What you are asked to do:
Whenever a line in the listing contains "pixels", copy that line.
● ● ● ● ● ● ●
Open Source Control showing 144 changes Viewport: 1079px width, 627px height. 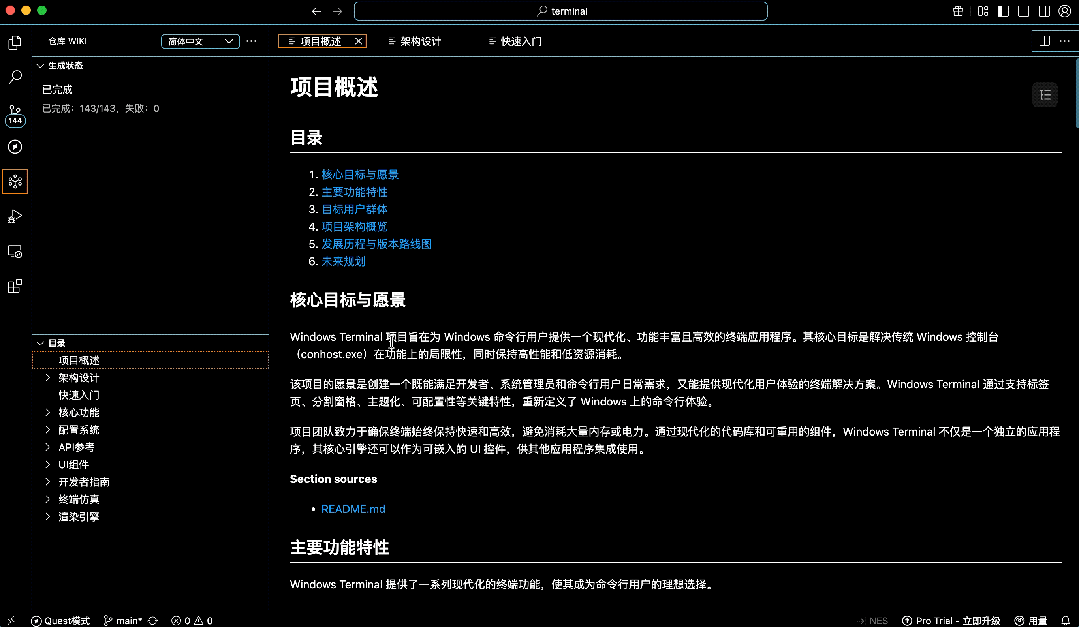click(x=14, y=111)
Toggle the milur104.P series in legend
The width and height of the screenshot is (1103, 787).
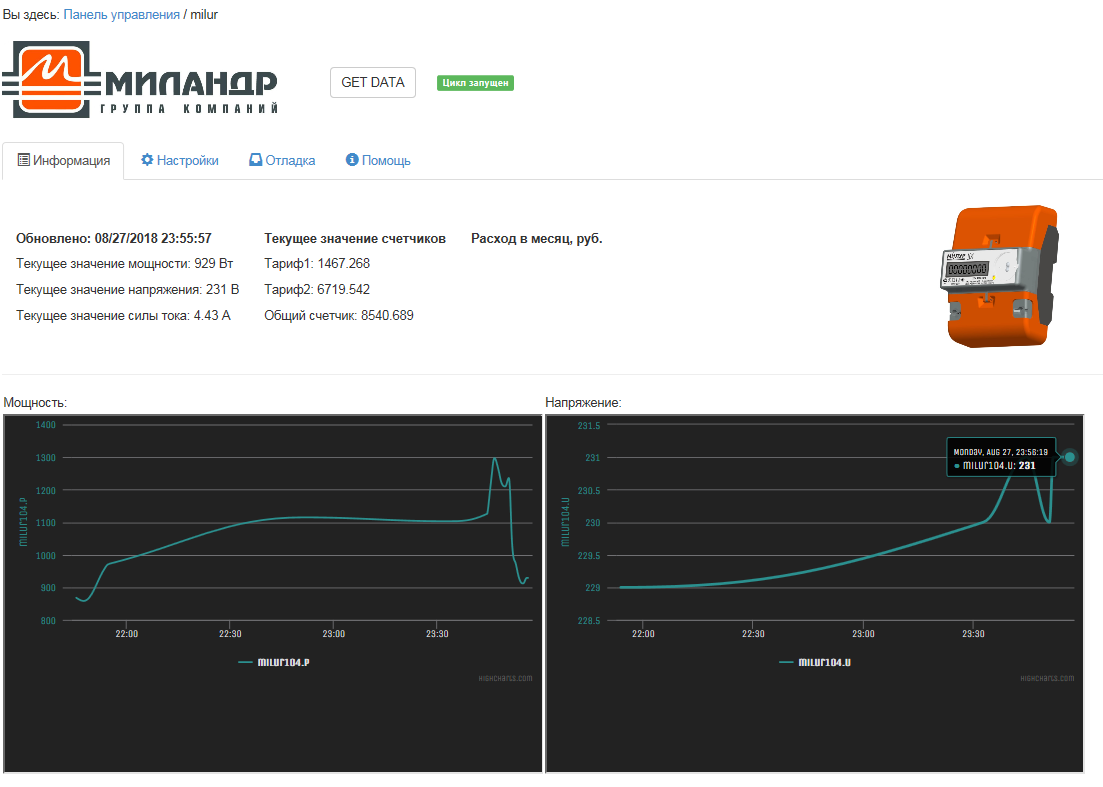(280, 662)
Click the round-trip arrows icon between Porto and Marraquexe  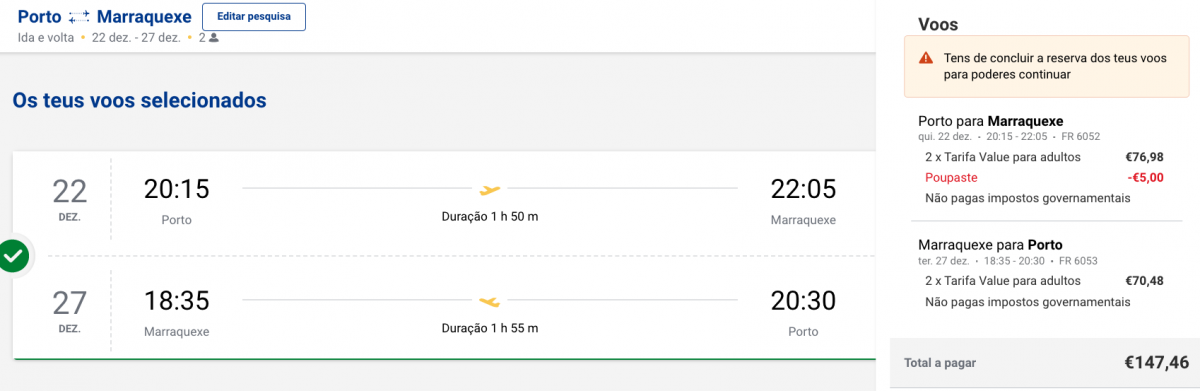[x=80, y=17]
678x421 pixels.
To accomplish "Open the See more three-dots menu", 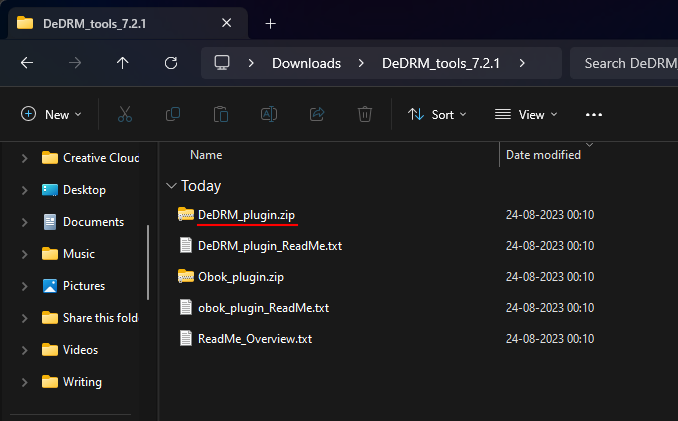I will [594, 114].
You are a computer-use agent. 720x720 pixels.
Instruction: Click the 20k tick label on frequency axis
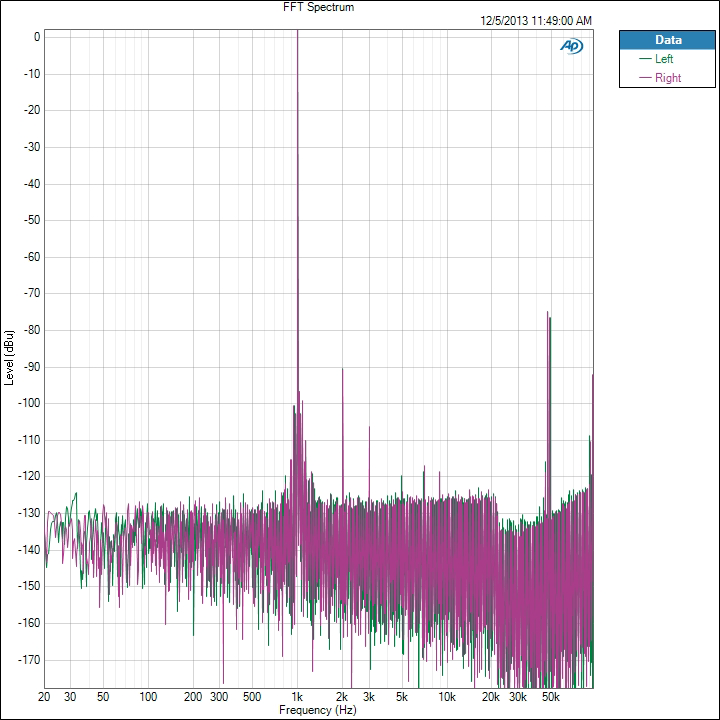pos(491,696)
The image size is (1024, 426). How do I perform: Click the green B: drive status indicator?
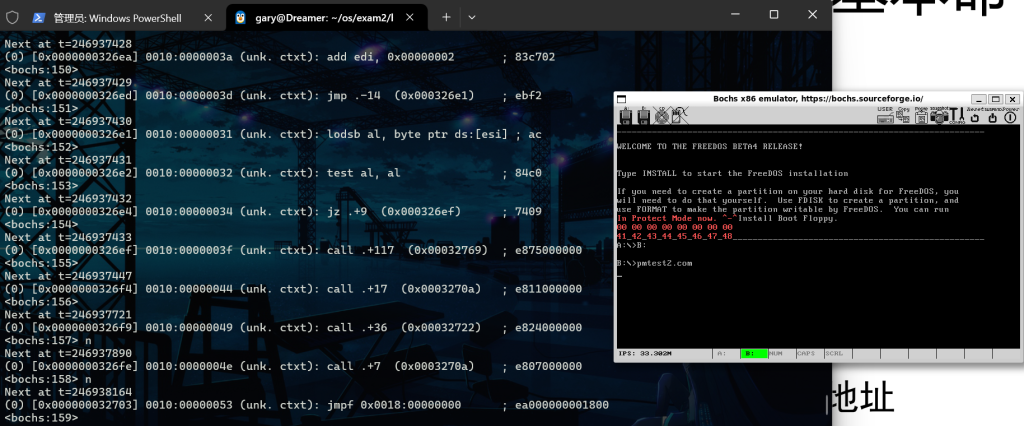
● ● ● ● ● ● ●
Exercise answer:
678x421 pixels.
You are a computer-use agent. 720x720 pixels.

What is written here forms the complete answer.